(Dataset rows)
————

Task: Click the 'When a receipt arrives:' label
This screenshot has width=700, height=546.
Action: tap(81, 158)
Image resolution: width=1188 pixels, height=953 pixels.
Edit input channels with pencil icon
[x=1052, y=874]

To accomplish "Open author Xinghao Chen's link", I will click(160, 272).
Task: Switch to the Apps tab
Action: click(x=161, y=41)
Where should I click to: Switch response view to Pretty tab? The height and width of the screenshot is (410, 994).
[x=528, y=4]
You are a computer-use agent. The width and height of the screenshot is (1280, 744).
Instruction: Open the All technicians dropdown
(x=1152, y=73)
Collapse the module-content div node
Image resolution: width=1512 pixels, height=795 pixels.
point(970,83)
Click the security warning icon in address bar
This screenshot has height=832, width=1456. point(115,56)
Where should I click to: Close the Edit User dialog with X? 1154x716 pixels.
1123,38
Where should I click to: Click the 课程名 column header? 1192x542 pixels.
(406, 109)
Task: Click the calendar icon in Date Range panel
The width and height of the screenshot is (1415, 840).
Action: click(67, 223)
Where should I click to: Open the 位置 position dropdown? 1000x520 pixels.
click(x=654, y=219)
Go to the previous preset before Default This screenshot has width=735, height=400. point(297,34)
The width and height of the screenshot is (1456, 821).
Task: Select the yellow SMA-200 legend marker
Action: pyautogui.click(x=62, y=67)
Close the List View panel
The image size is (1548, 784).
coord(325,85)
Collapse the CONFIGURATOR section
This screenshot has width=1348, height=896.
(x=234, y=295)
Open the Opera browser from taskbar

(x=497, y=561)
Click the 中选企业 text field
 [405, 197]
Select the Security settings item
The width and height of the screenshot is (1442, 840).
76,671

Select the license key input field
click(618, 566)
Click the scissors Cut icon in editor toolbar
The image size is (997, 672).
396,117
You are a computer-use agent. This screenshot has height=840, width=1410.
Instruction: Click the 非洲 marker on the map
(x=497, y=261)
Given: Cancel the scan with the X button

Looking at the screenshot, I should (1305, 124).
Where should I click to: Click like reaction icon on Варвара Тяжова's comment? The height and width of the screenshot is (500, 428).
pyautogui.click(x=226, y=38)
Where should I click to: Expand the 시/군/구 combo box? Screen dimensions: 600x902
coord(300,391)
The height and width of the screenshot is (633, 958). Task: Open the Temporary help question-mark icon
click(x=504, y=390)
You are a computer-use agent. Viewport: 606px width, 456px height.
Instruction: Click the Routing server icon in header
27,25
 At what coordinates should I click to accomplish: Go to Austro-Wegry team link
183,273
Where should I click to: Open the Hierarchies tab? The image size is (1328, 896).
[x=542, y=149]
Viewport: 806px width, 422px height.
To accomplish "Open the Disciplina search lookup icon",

————

## Problem to solve
Report each line of the items above that contains the word "header".

## Expected answer
Where should I click to: Click the 课程名 column header? 1192x542 pixels.
Instruction: Click the Routing server icon in header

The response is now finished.